Sehr geehrte Damen und Herren,

und wieder ist ein Hauptstadtkongress Medizin und Gesundheit erfolgreich zu Ende gegangen. Die Teilnehmerzahlen des Vorjahres wurden 2011 noch einmal leicht übertroffen. Rund 8100 Besucher - Klinikmanager, Gesundheitsunternehmer, Wissenschaftler, Ärzte, Pflegekräfte, Physiotherapeuten und Vertreter von Politik und Verbänden - diskutierten drei Tage lang engagiert über die aktuellen Herausforderungen des Gesundheitswesens.

Als „Pflichttermin für Gesundheitspolitiker“ hat Annette Widmann-Mauz, parlamentarische Staatssekretärin beim Bundesgesundheitsminister, den Hauptstadtkongress bei der Eröffnung am Mittwochmorgen bezeichnet. „Um gute Lösungen für die anstehenden Probleme zu finden, brauchen wird den Dialog mit allen Beteiligten des Gesundheitswesens, und dafür ist auch dieser Hauptstadtkongress ein wichtiges Forum.“

„Es gibt vielleicht ein besseres Gesundheitssystem als das deutsche, aber wir wissen nicht wo.“ Mit diesem Resumée endete eine der Abschlussdebatten am dritten Kongresstag. „Was den Zugang zu medizinischen Leistungen, das Qualitätsmanagement und die Wartezeiten betrifft, sind wir sicher in einer Topposition“, sagte Franz Knieps, langjähriger Abteilungsleiter im Bundesgesundheitsministerium, aber trotzdem müssten Politik und Selbstverwaltung das System im permanenten Kampf weiterentwickeln. Gesundheitsökonom Prof. Dr. Günter Neubauer warnte vor zu viel Selbstzufriedenheit: „Wer aufhört, besser sein zu wollen, ist auch nicht mehr lange gut.“

Wir freuen uns sehr darüber, dass nach den langen Finanzierungsdebatten nun der Patient und die Qualität der Versorgung in den Mittelpunkt der Diskussion gerückt sind. Das hat sich in zahlreichen Veranstaltungen durch den gesamten dreitägigen Kongress hindurch gezeigt – angefangen mit dem Vortrag des renommierten Hirnforschers Prof. Dr. Hüther zur Eigenverantwortung und Lernfähigkeit des Menschen, mit dem er das Publikum in der Eröffnungsveranstaltung begeistert hat – Kongressredner griffen sein Thema immer wieder auf.

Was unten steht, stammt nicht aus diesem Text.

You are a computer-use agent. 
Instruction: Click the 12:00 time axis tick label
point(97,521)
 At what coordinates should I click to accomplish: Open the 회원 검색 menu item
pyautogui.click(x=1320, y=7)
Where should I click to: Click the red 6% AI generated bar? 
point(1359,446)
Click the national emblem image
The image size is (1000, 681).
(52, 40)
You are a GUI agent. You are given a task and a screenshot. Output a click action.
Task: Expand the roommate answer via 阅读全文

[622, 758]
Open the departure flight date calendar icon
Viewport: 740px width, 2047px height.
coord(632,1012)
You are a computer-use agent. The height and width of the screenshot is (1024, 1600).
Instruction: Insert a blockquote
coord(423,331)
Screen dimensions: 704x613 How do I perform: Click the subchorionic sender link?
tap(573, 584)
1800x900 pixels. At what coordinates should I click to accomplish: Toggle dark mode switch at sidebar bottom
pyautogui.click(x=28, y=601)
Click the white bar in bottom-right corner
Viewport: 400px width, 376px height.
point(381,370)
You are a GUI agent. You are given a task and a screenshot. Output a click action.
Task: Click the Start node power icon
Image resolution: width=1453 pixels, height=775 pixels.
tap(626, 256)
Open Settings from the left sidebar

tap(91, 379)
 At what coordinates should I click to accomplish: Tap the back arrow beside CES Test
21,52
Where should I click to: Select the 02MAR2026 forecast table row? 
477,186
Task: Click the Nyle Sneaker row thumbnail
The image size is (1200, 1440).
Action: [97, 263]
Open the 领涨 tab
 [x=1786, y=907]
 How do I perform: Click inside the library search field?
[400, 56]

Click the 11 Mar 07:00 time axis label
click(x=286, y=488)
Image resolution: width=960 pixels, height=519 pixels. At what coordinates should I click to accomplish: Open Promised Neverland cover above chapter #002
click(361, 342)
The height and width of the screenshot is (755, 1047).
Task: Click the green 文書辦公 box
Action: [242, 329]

In der auf dem Hauptstadtkongress traditionellen Veranstaltung mit dem Gemeinsamen Bundesausschuss waren sich die Redner darin einig, dass es Nutzenbewertungen nicht nur für Medikamente geben müsse, sondern auch für Medizintechnik-Produkte und Verfahren. Für diese müssten allerdings andere Bewertungskriterien gelten.

Am Freitag hat die Kassenärztliche Bundesvereinigung (KBV) zum dritten Mal beim Tag der Niedergelassenen auf dem Hauptstadtkongress zahlreiche praxisnahe Fortbildungsveranstaltungen und Diskussionsforen für niedergelassene Ärztinnen und Ärzte angeboten.

Zu den prominenten Gästen zählten die SPD-Generalsekretärin Andrea Nahles, Fritz Kuhn, stellvertretender Vorsitzender der Grünen-Bundestagsfraktion, mehrere Gesundheitsminister der Länder, Hamburgs ehemaliger Bürgermeister Ole von Beust und ehemalige Bundesminister wie Prof. Dr. Rita Süssmuth und Dr. Rudolf Seiters.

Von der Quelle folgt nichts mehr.